Written request 1:
In the agreement extract, which federal court is named as a place where an action for injunctive relief may be commenced?

Extract:
┌──

3.3 Officers and Directors. During the Service Term, the persons
serving as the officers and as the Independent Director (as defined in the
Articles of Incorporation of the Provider) of the Provider shall be subject to
the approval of the General Partner, such approval not to be unreasonably
withheld and to be deemed given in the absence of an objection by the General
Partner.
3.4 Equitable Relief. The Provider acknowledges that the provisions of
Section 3.3 are, in view of the nature of this transaction, reasonable and
necessary to protect the legitimate interests of the General Partner, BMC, the
Partnership and the Operating Partnerships, and that any violation of any
provision of that Section will result in irreparable injury to the General
Partner, BMC, the Partnership and the Operating Partnerships. The Provider also
acknowledges that in the event of any such violation, the General Partner and
BMC shall be entitled to preliminary and permanent injunctive relief without the
necessity of proving actual damages, and to an equitable accounting of all
earnings, profits and other benefits arising from any such violation, which
rights shall be cumulative and in addition to any other rights or remedies to
which the General Partner or BMC may be entitled. The Provider agrees that in
the event of any such violation, an action may be commenced for any such
preliminary and permanent injunctive relief and other equitable relief in the
United States District Court for the Eastern District of Pennsylvania or the
state court of competent jurisdiction sitting in Delaware County or in Lehigh
County, Pennsylvania or in any other court of competent jurisdiction. The
Provider hereby waives, to the fullest extent permitted by law, any objection
that the Provider may now or hereafter have to such jurisdiction or to the
laying of the venue of any such suit, action or proceeding brought in such a
court and any claim that such suit, action or proceeding has been brought in an
inconvenient forum. The Provider agrees that effective service of process may be
made upon the Provider under the notice provisions contained in Section 8.2 of
this Agreement.

└──

Written request 2:
Return, unchanged, the entries from the line with "Where should I click to: Click the Снять" up to and including the line with "Action: (351, 955)".

Listed records:
┌──

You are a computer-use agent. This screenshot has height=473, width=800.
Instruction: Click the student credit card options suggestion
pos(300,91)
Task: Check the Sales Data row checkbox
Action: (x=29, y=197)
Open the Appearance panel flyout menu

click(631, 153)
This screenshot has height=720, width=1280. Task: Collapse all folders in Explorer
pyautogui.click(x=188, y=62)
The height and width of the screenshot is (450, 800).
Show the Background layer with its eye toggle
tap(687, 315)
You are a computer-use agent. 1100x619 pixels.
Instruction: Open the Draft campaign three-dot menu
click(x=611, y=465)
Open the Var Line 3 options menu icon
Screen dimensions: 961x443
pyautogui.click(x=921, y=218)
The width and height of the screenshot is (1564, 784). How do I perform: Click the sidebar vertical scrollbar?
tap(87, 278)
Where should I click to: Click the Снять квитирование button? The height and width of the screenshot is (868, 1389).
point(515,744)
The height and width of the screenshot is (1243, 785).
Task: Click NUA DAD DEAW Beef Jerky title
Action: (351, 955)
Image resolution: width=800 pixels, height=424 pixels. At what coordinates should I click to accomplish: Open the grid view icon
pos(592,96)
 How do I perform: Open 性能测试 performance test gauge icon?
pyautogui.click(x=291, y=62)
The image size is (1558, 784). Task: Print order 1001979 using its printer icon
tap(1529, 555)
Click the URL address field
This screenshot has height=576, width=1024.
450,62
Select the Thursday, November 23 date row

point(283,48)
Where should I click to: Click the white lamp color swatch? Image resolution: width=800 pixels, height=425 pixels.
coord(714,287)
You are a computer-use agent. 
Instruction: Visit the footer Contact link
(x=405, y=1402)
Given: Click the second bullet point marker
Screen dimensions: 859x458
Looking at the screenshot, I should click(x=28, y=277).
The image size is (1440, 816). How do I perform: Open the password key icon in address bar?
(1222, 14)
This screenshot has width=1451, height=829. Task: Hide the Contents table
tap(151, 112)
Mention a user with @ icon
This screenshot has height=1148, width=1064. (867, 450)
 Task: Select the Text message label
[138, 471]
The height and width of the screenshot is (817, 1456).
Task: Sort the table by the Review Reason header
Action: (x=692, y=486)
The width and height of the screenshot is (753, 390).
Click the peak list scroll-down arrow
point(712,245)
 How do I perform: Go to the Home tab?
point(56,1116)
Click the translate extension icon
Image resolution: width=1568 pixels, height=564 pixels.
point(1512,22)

└──

Exercise result 1:
The United States District Court for the Eastern District of Pennsylvania.

Exercise result 2:
Where should I click to: Click the Снять квитирование button? The height and width of the screenshot is (868, 1389).
point(515,744)
The height and width of the screenshot is (1243, 785).
Task: Click NUA DAD DEAW Beef Jerky title
Action: (351, 955)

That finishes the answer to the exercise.